== MATERIAL FOR THIS EXERCISE ==

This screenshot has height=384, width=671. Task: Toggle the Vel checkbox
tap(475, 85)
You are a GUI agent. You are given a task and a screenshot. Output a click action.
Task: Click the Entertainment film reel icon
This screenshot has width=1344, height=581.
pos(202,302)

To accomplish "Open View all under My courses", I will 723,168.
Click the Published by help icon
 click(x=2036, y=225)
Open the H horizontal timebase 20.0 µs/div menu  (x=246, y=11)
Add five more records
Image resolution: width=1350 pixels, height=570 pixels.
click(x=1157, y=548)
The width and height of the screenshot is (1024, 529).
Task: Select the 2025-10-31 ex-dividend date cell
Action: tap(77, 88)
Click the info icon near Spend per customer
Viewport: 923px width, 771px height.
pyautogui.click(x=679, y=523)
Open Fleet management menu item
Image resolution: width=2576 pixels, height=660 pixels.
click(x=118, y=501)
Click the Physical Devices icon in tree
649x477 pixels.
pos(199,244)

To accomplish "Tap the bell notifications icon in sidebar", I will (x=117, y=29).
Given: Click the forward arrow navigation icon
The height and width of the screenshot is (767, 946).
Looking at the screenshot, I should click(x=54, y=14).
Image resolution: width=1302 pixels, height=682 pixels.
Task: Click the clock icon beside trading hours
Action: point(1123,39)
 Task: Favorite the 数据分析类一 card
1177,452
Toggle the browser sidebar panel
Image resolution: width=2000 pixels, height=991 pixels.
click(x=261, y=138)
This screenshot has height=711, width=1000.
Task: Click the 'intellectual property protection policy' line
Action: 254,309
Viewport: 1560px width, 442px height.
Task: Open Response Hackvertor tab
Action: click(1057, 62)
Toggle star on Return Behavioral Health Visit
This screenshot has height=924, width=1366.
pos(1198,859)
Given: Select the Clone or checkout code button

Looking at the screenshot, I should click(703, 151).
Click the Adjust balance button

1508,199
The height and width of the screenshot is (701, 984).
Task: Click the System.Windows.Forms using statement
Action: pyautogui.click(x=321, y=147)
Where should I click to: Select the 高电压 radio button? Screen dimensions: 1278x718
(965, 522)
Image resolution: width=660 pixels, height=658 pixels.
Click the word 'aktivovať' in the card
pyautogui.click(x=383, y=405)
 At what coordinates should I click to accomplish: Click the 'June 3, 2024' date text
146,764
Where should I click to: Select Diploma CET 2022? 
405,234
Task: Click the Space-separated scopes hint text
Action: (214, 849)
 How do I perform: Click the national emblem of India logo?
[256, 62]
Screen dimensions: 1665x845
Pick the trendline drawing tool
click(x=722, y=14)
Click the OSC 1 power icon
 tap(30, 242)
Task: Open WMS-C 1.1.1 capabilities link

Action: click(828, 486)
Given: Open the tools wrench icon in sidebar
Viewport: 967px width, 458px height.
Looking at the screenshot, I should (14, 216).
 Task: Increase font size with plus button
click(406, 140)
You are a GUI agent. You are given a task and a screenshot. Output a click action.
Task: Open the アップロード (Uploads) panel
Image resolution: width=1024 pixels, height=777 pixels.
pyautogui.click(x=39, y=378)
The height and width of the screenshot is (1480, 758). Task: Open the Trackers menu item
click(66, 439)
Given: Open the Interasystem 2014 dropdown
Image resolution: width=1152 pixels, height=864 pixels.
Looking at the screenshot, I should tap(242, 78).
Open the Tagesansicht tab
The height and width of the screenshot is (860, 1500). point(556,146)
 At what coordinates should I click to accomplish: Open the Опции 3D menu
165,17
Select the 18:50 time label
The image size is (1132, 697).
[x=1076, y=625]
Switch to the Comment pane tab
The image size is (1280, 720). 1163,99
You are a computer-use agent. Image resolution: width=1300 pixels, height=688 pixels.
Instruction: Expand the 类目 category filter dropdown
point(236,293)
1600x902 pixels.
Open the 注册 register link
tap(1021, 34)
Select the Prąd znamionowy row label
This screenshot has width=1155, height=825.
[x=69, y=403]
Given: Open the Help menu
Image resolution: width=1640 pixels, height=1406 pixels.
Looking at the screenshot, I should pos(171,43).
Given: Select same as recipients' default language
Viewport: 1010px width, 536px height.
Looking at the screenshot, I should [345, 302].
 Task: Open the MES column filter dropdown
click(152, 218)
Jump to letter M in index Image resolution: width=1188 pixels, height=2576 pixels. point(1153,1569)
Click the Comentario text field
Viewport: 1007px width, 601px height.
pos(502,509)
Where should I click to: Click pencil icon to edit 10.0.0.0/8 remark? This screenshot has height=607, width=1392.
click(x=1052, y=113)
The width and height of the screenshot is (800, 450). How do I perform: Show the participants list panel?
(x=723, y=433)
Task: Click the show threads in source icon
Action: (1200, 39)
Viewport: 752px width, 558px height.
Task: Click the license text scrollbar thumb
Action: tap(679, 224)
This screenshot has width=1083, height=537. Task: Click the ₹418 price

===

» **BRIEF**
A complete, exact copy of the records is what is needed.

» **RESPONSE**
This screenshot has height=384, width=671. Task: Toggle the Vel checkbox
tap(475, 85)
You are a GUI agent. You are given a task and a screenshot. Output a click action.
Task: Click the Entertainment film reel icon
This screenshot has width=1344, height=581.
pos(202,302)

To accomplish "Open View all under My courses", I will 723,168.
Click the Published by help icon
 click(x=2036, y=225)
Open the H horizontal timebase 20.0 µs/div menu  (x=246, y=11)
Add five more records
Image resolution: width=1350 pixels, height=570 pixels.
click(x=1157, y=548)
The width and height of the screenshot is (1024, 529).
Task: Select the 2025-10-31 ex-dividend date cell
Action: tap(77, 88)
Click the info icon near Spend per customer
Viewport: 923px width, 771px height.
pyautogui.click(x=679, y=523)
Open Fleet management menu item
Image resolution: width=2576 pixels, height=660 pixels.
click(x=118, y=501)
Click the Physical Devices icon in tree
649x477 pixels.
pos(199,244)

To accomplish "Tap the bell notifications icon in sidebar", I will (x=117, y=29).
Given: Click the forward arrow navigation icon
The height and width of the screenshot is (767, 946).
Looking at the screenshot, I should click(x=54, y=14).
Image resolution: width=1302 pixels, height=682 pixels.
Task: Click the clock icon beside trading hours
Action: point(1123,39)
 Task: Favorite the 数据分析类一 card
1177,452
Toggle the browser sidebar panel
Image resolution: width=2000 pixels, height=991 pixels.
click(x=261, y=138)
This screenshot has height=711, width=1000.
Task: Click the 'intellectual property protection policy' line
Action: 254,309
Viewport: 1560px width, 442px height.
Task: Open Response Hackvertor tab
Action: click(1057, 62)
Toggle star on Return Behavioral Health Visit
This screenshot has height=924, width=1366.
pos(1198,859)
Given: Select the Clone or checkout code button

Looking at the screenshot, I should click(703, 151).
Click the Adjust balance button

1508,199
The height and width of the screenshot is (701, 984).
Task: Click the System.Windows.Forms using statement
Action: pyautogui.click(x=321, y=147)
Where should I click to: Select the 高电压 radio button? Screen dimensions: 1278x718
(965, 522)
Image resolution: width=660 pixels, height=658 pixels.
Click the word 'aktivovať' in the card
pyautogui.click(x=383, y=405)
 At what coordinates should I click to accomplish: Click the 'June 3, 2024' date text
146,764
Where should I click to: Select Diploma CET 2022? 
405,234
Task: Click the Space-separated scopes hint text
Action: (214, 849)
 How do I perform: Click the national emblem of India logo?
[256, 62]
Screen dimensions: 1665x845
Pick the trendline drawing tool
click(x=722, y=14)
Click the OSC 1 power icon
 tap(30, 242)
Task: Open WMS-C 1.1.1 capabilities link

Action: click(828, 486)
Given: Open the tools wrench icon in sidebar
Viewport: 967px width, 458px height.
Looking at the screenshot, I should (14, 216).
 Task: Increase font size with plus button
click(406, 140)
You are a GUI agent. You are given a task and a screenshot. Output a click action.
Task: Open the アップロード (Uploads) panel
Image resolution: width=1024 pixels, height=777 pixels.
pyautogui.click(x=39, y=378)
The height and width of the screenshot is (1480, 758). Task: Open the Trackers menu item
click(66, 439)
Given: Open the Interasystem 2014 dropdown
Image resolution: width=1152 pixels, height=864 pixels.
Looking at the screenshot, I should tap(242, 78).
Open the Tagesansicht tab
The height and width of the screenshot is (860, 1500). point(556,146)
 At what coordinates should I click to accomplish: Open the Опции 3D menu
165,17
Select the 18:50 time label
The image size is (1132, 697).
[x=1076, y=625]
Switch to the Comment pane tab
The image size is (1280, 720). 1163,99
You are a computer-use agent. Image resolution: width=1300 pixels, height=688 pixels.
Instruction: Expand the 类目 category filter dropdown
point(236,293)
1600x902 pixels.
Open the 注册 register link
tap(1021, 34)
Select the Prąd znamionowy row label
This screenshot has width=1155, height=825.
[x=69, y=403]
Given: Open the Help menu
Image resolution: width=1640 pixels, height=1406 pixels.
Looking at the screenshot, I should pos(171,43).
Given: Select same as recipients' default language
Viewport: 1010px width, 536px height.
Looking at the screenshot, I should [345, 302].
 Task: Open the MES column filter dropdown
click(152, 218)
Jump to letter M in index Image resolution: width=1188 pixels, height=2576 pixels. point(1153,1569)
Click the Comentario text field
Viewport: 1007px width, 601px height.
pos(502,509)
Where should I click to: Click pencil icon to edit 10.0.0.0/8 remark? This screenshot has height=607, width=1392.
click(x=1052, y=113)
The width and height of the screenshot is (800, 450). How do I perform: Show the participants list panel?
(x=723, y=433)
Task: Click the show threads in source icon
Action: (1200, 39)
Viewport: 752px width, 558px height.
Task: Click the license text scrollbar thumb
Action: tap(679, 224)
This screenshot has width=1083, height=537. Task: Click the ₹418 price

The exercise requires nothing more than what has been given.